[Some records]
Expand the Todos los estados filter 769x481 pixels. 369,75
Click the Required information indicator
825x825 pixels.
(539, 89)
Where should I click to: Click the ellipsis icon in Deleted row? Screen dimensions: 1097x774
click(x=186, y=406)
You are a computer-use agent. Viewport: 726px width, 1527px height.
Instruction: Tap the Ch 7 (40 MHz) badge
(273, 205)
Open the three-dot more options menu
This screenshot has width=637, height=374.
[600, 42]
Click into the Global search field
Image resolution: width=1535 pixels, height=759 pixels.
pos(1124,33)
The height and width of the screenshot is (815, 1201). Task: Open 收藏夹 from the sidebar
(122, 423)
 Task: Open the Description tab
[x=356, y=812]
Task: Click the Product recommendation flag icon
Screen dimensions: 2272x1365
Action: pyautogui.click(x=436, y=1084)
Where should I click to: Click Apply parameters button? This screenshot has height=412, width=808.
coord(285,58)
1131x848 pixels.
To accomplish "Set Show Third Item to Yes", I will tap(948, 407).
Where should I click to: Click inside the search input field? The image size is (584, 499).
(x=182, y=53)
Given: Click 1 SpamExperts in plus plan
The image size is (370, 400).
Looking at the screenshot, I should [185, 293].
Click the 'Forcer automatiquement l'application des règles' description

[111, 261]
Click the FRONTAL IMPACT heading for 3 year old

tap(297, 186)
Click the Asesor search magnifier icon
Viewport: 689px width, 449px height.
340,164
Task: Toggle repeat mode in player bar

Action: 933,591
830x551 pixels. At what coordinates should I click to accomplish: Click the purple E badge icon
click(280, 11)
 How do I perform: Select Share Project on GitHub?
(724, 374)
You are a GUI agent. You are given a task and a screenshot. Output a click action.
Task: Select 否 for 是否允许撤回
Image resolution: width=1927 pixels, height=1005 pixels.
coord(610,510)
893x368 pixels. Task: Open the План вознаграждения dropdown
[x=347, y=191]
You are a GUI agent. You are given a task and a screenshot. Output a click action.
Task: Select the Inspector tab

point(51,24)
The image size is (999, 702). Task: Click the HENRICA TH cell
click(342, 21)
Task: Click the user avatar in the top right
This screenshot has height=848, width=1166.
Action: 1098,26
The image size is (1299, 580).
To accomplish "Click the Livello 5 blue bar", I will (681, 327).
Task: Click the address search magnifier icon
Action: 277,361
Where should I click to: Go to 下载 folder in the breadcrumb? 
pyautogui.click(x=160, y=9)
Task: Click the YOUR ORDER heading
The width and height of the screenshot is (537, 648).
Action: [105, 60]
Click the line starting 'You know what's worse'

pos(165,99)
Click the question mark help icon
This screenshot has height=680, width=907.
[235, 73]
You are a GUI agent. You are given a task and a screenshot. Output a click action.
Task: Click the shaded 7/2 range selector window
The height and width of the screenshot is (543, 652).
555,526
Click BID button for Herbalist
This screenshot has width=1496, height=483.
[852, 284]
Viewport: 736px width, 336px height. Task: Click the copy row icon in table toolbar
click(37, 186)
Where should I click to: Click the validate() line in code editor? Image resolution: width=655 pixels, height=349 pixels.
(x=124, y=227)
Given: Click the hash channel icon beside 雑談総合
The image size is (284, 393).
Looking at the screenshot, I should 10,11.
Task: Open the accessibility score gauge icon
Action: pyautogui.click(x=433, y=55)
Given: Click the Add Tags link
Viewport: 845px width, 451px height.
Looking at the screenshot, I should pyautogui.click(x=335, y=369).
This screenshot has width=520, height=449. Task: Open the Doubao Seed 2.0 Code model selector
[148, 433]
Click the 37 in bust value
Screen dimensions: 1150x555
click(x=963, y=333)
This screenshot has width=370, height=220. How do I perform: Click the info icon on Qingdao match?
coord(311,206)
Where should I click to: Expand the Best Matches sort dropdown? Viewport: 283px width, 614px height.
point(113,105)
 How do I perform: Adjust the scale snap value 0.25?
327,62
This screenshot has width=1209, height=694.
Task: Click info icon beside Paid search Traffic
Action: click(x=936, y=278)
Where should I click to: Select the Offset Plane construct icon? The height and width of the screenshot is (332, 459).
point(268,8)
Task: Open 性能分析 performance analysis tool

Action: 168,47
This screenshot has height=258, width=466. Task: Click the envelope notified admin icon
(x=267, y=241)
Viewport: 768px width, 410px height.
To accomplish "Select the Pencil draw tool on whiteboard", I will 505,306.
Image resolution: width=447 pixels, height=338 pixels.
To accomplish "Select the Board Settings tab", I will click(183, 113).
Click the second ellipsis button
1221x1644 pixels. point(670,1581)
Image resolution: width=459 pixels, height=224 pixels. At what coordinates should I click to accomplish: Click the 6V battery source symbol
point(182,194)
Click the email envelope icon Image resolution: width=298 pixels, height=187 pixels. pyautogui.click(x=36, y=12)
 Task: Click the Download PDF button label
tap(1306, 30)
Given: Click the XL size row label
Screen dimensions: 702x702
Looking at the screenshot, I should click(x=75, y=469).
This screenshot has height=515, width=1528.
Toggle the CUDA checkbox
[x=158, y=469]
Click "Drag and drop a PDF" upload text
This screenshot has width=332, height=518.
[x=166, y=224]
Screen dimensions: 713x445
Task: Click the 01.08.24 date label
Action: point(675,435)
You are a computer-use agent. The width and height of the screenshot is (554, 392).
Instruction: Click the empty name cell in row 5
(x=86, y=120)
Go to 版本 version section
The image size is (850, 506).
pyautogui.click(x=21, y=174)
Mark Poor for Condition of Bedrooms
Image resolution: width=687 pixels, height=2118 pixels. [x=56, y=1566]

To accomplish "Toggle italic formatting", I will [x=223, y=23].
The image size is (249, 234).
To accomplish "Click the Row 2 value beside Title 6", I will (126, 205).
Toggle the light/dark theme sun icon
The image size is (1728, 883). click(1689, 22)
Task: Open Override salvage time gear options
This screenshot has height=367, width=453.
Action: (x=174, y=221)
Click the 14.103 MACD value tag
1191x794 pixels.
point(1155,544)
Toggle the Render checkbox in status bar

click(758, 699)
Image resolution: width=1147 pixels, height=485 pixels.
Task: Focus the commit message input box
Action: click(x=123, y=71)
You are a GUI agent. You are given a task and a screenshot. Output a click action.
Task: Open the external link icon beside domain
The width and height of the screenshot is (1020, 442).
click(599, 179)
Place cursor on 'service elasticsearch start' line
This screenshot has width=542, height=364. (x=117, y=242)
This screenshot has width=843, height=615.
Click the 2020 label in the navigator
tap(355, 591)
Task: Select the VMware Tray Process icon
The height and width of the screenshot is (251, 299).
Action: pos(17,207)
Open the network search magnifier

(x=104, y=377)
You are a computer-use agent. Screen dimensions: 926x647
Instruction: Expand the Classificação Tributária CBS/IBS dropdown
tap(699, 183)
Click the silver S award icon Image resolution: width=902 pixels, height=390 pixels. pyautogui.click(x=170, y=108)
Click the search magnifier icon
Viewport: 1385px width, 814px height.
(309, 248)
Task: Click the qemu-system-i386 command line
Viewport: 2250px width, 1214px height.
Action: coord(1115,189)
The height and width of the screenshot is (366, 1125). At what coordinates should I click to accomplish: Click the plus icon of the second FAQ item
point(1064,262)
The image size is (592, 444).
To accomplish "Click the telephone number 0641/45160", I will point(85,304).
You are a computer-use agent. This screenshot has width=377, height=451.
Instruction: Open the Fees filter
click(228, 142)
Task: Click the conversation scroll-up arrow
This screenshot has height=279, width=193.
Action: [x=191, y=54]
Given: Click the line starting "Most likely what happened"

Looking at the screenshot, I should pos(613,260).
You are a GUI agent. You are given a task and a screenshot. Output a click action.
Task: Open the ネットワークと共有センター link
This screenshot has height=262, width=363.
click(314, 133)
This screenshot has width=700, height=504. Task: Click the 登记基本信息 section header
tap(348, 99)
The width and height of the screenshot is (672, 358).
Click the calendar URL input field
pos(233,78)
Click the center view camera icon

### Task
Please reproduce all of the records above word for word, without changing anything.

### Exercise response
Expand the Todos los estados filter 769x481 pixels. 369,75
Click the Required information indicator
825x825 pixels.
(539, 89)
Where should I click to: Click the ellipsis icon in Deleted row? Screen dimensions: 1097x774
click(x=186, y=406)
You are a computer-use agent. Viewport: 726px width, 1527px height.
Instruction: Tap the Ch 7 (40 MHz) badge
(273, 205)
Open the three-dot more options menu
This screenshot has width=637, height=374.
[600, 42]
Click into the Global search field
Image resolution: width=1535 pixels, height=759 pixels.
pos(1124,33)
The height and width of the screenshot is (815, 1201). Task: Open 收藏夹 from the sidebar
(122, 423)
 Task: Open the Description tab
[x=356, y=812]
Task: Click the Product recommendation flag icon
Screen dimensions: 2272x1365
Action: pyautogui.click(x=436, y=1084)
Where should I click to: Click Apply parameters button? This screenshot has height=412, width=808.
coord(285,58)
1131x848 pixels.
To accomplish "Set Show Third Item to Yes", I will tap(948, 407).
Where should I click to: Click inside the search input field? The image size is (584, 499).
(x=182, y=53)
Given: Click 1 SpamExperts in plus plan
The image size is (370, 400).
Looking at the screenshot, I should [185, 293].
Click the 'Forcer automatiquement l'application des règles' description

[111, 261]
Click the FRONTAL IMPACT heading for 3 year old

tap(297, 186)
Click the Asesor search magnifier icon
Viewport: 689px width, 449px height.
340,164
Task: Toggle repeat mode in player bar

Action: 933,591
830x551 pixels. At what coordinates should I click to accomplish: Click the purple E badge icon
click(280, 11)
 How do I perform: Select Share Project on GitHub?
(724, 374)
You are a GUI agent. You are given a task and a screenshot. Output a click action.
Task: Select 否 for 是否允许撤回
Image resolution: width=1927 pixels, height=1005 pixels.
coord(610,510)
893x368 pixels. Task: Open the План вознаграждения dropdown
[x=347, y=191]
You are a GUI agent. You are given a task and a screenshot. Output a click action.
Task: Select the Inspector tab

point(51,24)
The image size is (999, 702). Task: Click the HENRICA TH cell
click(342, 21)
Task: Click the user avatar in the top right
This screenshot has height=848, width=1166.
Action: 1098,26
The image size is (1299, 580).
To accomplish "Click the Livello 5 blue bar", I will (681, 327).
Task: Click the address search magnifier icon
Action: 277,361
Where should I click to: Go to 下载 folder in the breadcrumb? 
pyautogui.click(x=160, y=9)
Task: Click the YOUR ORDER heading
The width and height of the screenshot is (537, 648).
Action: [105, 60]
Click the line starting 'You know what's worse'

pos(165,99)
Click the question mark help icon
This screenshot has height=680, width=907.
[235, 73]
You are a GUI agent. You are given a task and a screenshot. Output a click action.
Task: Click the shaded 7/2 range selector window
The height and width of the screenshot is (543, 652).
555,526
Click BID button for Herbalist
This screenshot has width=1496, height=483.
[852, 284]
Viewport: 736px width, 336px height. Task: Click the copy row icon in table toolbar
click(37, 186)
Where should I click to: Click the validate() line in code editor? Image resolution: width=655 pixels, height=349 pixels.
(x=124, y=227)
Given: Click the hash channel icon beside 雑談総合
The image size is (284, 393).
Looking at the screenshot, I should 10,11.
Task: Open the accessibility score gauge icon
Action: pyautogui.click(x=433, y=55)
Given: Click the Add Tags link
Viewport: 845px width, 451px height.
Looking at the screenshot, I should pyautogui.click(x=335, y=369).
This screenshot has width=520, height=449. Task: Open the Doubao Seed 2.0 Code model selector
[148, 433]
Click the 37 in bust value
Screen dimensions: 1150x555
click(x=963, y=333)
This screenshot has width=370, height=220. How do I perform: Click the info icon on Qingdao match?
coord(311,206)
Where should I click to: Expand the Best Matches sort dropdown? Viewport: 283px width, 614px height.
point(113,105)
 How do I perform: Adjust the scale snap value 0.25?
327,62
This screenshot has width=1209, height=694.
Task: Click info icon beside Paid search Traffic
Action: click(x=936, y=278)
Where should I click to: Select the Offset Plane construct icon? The height and width of the screenshot is (332, 459).
point(268,8)
Task: Open 性能分析 performance analysis tool

Action: 168,47
This screenshot has height=258, width=466. Task: Click the envelope notified admin icon
(x=267, y=241)
Viewport: 768px width, 410px height.
To accomplish "Select the Pencil draw tool on whiteboard", I will 505,306.
Image resolution: width=447 pixels, height=338 pixels.
To accomplish "Select the Board Settings tab", I will click(183, 113).
Click the second ellipsis button
1221x1644 pixels. point(670,1581)
Image resolution: width=459 pixels, height=224 pixels. At what coordinates should I click to accomplish: Click the 6V battery source symbol
point(182,194)
Click the email envelope icon Image resolution: width=298 pixels, height=187 pixels. pyautogui.click(x=36, y=12)
 Task: Click the Download PDF button label
tap(1306, 30)
Given: Click the XL size row label
Screen dimensions: 702x702
Looking at the screenshot, I should click(x=75, y=469).
This screenshot has height=515, width=1528.
Toggle the CUDA checkbox
[x=158, y=469]
Click "Drag and drop a PDF" upload text
This screenshot has width=332, height=518.
[x=166, y=224]
Screen dimensions: 713x445
Task: Click the 01.08.24 date label
Action: point(675,435)
You are a computer-use agent. The width and height of the screenshot is (554, 392).
Instruction: Click the empty name cell in row 5
(x=86, y=120)
Go to 版本 version section
The image size is (850, 506).
pyautogui.click(x=21, y=174)
Mark Poor for Condition of Bedrooms
Image resolution: width=687 pixels, height=2118 pixels. [x=56, y=1566]

To accomplish "Toggle italic formatting", I will [x=223, y=23].
The image size is (249, 234).
To accomplish "Click the Row 2 value beside Title 6", I will (126, 205).
Toggle the light/dark theme sun icon
The image size is (1728, 883). click(1689, 22)
Task: Open Override salvage time gear options
This screenshot has height=367, width=453.
Action: (x=174, y=221)
Click the 14.103 MACD value tag
1191x794 pixels.
point(1155,544)
Toggle the Render checkbox in status bar

click(758, 699)
Image resolution: width=1147 pixels, height=485 pixels.
Task: Focus the commit message input box
Action: click(x=123, y=71)
You are a GUI agent. You are given a task and a screenshot. Output a click action.
Task: Open the external link icon beside domain
The width and height of the screenshot is (1020, 442).
click(599, 179)
Place cursor on 'service elasticsearch start' line
This screenshot has width=542, height=364. (x=117, y=242)
This screenshot has width=843, height=615.
Click the 2020 label in the navigator
tap(355, 591)
Task: Select the VMware Tray Process icon
The height and width of the screenshot is (251, 299).
Action: pos(17,207)
Open the network search magnifier

(x=104, y=377)
You are a computer-use agent. Screen dimensions: 926x647
Instruction: Expand the Classificação Tributária CBS/IBS dropdown
tap(699, 183)
Click the silver S award icon Image resolution: width=902 pixels, height=390 pixels. pyautogui.click(x=170, y=108)
Click the search magnifier icon
Viewport: 1385px width, 814px height.
(309, 248)
Task: Click the qemu-system-i386 command line
Viewport: 2250px width, 1214px height.
Action: coord(1115,189)
The height and width of the screenshot is (366, 1125). At what coordinates should I click to accomplish: Click the plus icon of the second FAQ item
point(1064,262)
The image size is (592, 444).
To accomplish "Click the telephone number 0641/45160", I will point(85,304).
You are a computer-use agent. This screenshot has width=377, height=451.
Instruction: Open the Fees filter
click(228, 142)
Task: Click the conversation scroll-up arrow
This screenshot has height=279, width=193.
Action: [x=191, y=54]
Given: Click the line starting "Most likely what happened"

Looking at the screenshot, I should pos(613,260).
You are a GUI agent. You are given a task and a screenshot. Output a click action.
Task: Open the ネットワークと共有センター link
This screenshot has height=262, width=363.
click(314, 133)
This screenshot has width=700, height=504. Task: Click the 登记基本信息 section header
tap(348, 99)
The width and height of the screenshot is (672, 358).
Click the calendar URL input field
pos(233,78)
Click the center view camera icon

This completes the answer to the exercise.